Delta Rae plays Cat’s Cradle Friday, July 27, at 9 p.m. A City on a Lake and Chris Hendricks open. Tickets are $12.

After about 20 seconds of silence at the close of what’s listed as the final track on Carry the Fire, the voice of Ian Hölljes rises from the stillness, doused in reverb and alone: “In the morning, in the morning, sometimes I think about the way you held me,” he sings, aching from a distance and echoing the chorus of the album’s opener. His brother and sister, Eric and Brittany, soon join him, along with the sextet’s fiery fourth singer, Liz Hopkins; together, they add comfort to his a cappella loneliness, shaping an ad hoc choral support group.

This hidden Easter egg is both necessary and telling: It’s needed mostly because “Hey, Hey, Hey,” the debut’s nominal closer, is simply a terrible song, its hand drums, fluttering guitar licks and sliding harmonies suggesting The Lion King rearranged for Rascal Flatts, but more cloying and cringing than that might actually sound. It’s telling, though, because it’s a flagrant imitation of Robin Pecknold and his band, Fleet Foxes, indie rockers who have combined rich harmonies and prototypically folk-rock arrangements to reach the amphitheater masses.

And Carry the Fire is nothing if not an album with gargantuan ambition, where arms-outstretched, eyes-closed, steering wheel-pounding choruses arrive only four minutes in, and extreme dynamics consistently squash subtlety with melodrama. In a recent rising tide of sophisticated, accessible and very popular variations on folk music, from Iron & Wine’s humble mumble to The Avett Brothers’ increasingly careful barnstormers, Carry the Fire is an embarrassment of expectations and enthusiasms, where musical and lyrical platitudes dovetail for 48 overwrought and unrelenting minutes. If Music for Starbucks were ever an accepted canon, Delta Rae would likely be its newestand one of its least fascinatingstars.

There is, as the necessary cliché appropriately goes, something here for everyone: “Morning Comes” is a recession anthem for the working class, with symbols of toil and hope, loss and renewal written and delivered with such earnest force that one might expect at least one Shepard Fairey reference in an accompanying music video. “Fire” delivers mad-at-you, Miranda Lambert-large vitriol, the din of electric guitars and stacked piano tracks adding obvious abrasion beneath the outsized attitude. “Dance in the Graveyards” essentially recasts Dave Matthews Band’s “Tripping Billies” for listeners reared on religious rock. “If I Loved You” distills every diary page ever into mixtape-ready nods to Carole King and makes, by comparison, Leslie Feist sound like the most soulful singer in the world.

Worse still is the chain-gang minstrelsy of “Bottom of the River”so far, Delta Rae’s minor hit.
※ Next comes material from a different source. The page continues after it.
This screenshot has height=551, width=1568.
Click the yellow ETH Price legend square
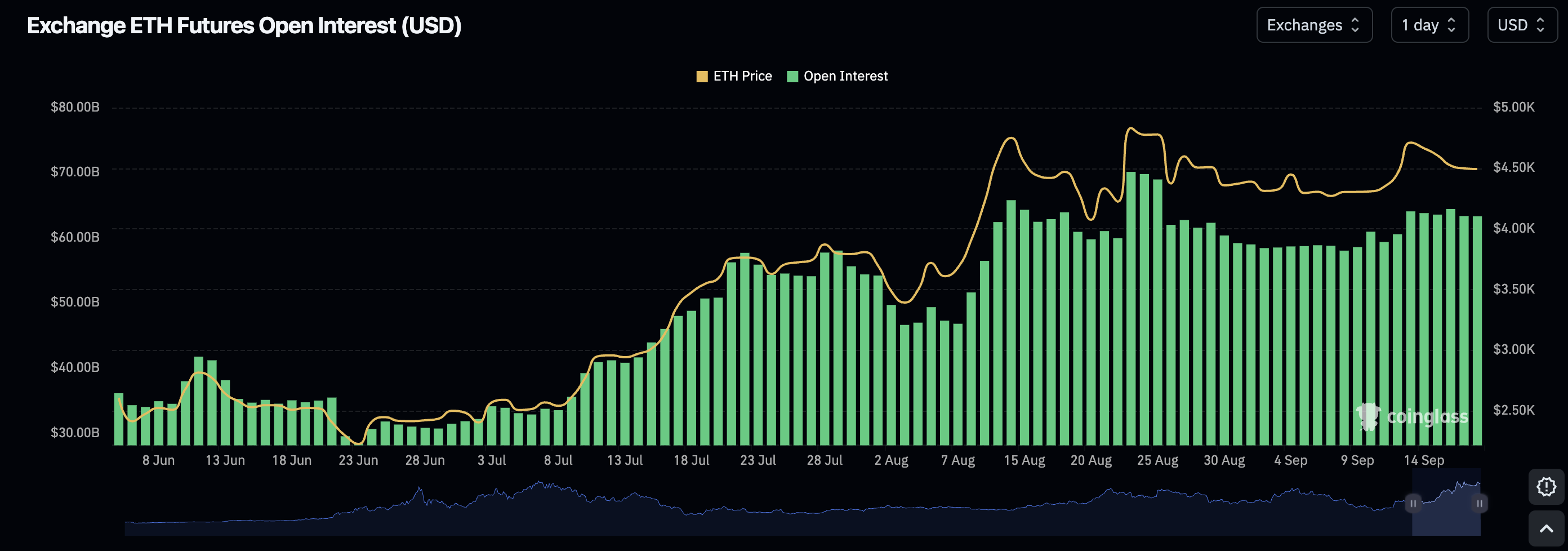point(702,77)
A song that seems custom-built for a world ostensibly demanding something resembling authenticity, “River” turns Southern vernacular (lyrically and musically) into a tawdry chorus-line bauble. It’s possible to envision Terry Gross asking the band about the “palpable essence” of modern race relations in the New South, as NPR listeners dutifully aim their browsers toward the history-baiting music video. “Forgive the Children We Once Were” and “Unlike Any Other” both twinkle open with a delicacy swiped from Sufjan Stevens; the latter at least has the decency to end that way, an isolated incident for a band with a pornographic dependence upon complete climax. All of these songs speak to remarkable vocal talent and a keen understanding of what it takes to get a song to stick. But Delta Rae’s void of restraint, subversion and nuance quickly sours those attributes.
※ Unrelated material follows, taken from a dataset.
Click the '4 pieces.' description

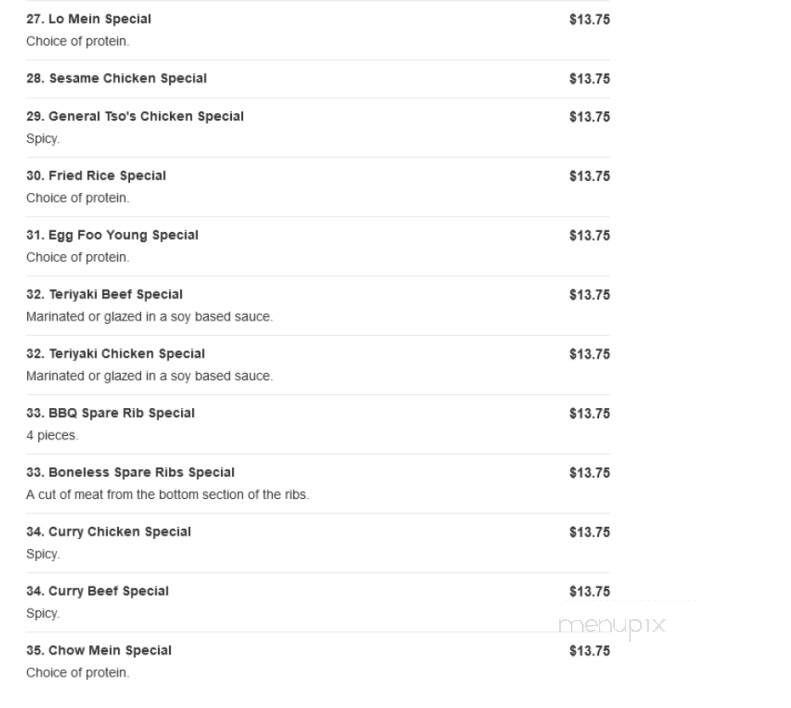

According to their official biography, Delta Rae are “the inheritors of a great musical mantle, carrying forth such tradition, but bringing to it their own flame and ignition, the wisdom of their own generation, and the promise of so much to come.” And indeed, the sounds and stories of the South serve as one surface of Carry the Fire, an album that equates the ghosts of slavery with the specter of a new lover’s old flings and often uses an acoustic guitar as an easy-listening inlet to FM-dial bombast. Delta Rae is nothing more than one methodical conclusion of its geography’s endemic sounds. They are a band that sadly treats tropes with reverence only long enough to turn them into commercial springboards.
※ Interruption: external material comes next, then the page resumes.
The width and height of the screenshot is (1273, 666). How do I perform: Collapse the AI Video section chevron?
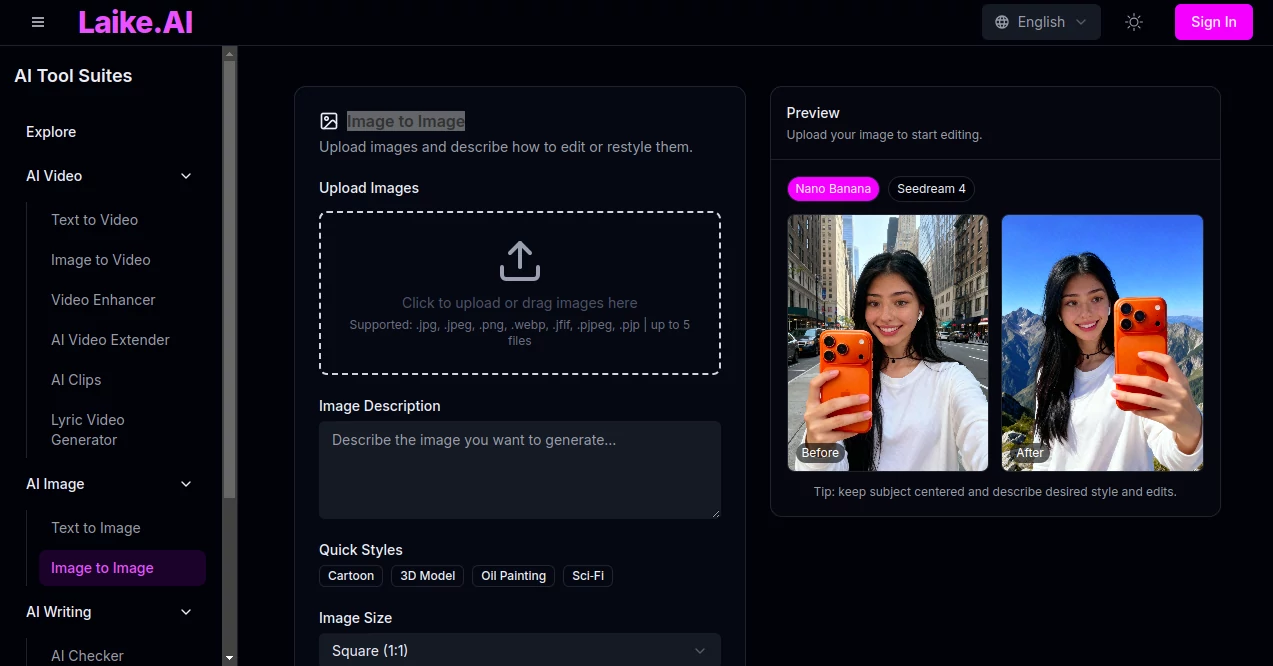[185, 175]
“Children born tomorrow/ may never know the language we speak,” sings Ian Hölljes during “Is There Anyone Out There.” “The wisdom that they borrow/ Will hint at something buried too deep.” The irony, of course, is that, at least on their debut, the members of Delta Rae appear as the children, offering vacuous if vivid appropriations of languages that they’ve heard but have not mastered.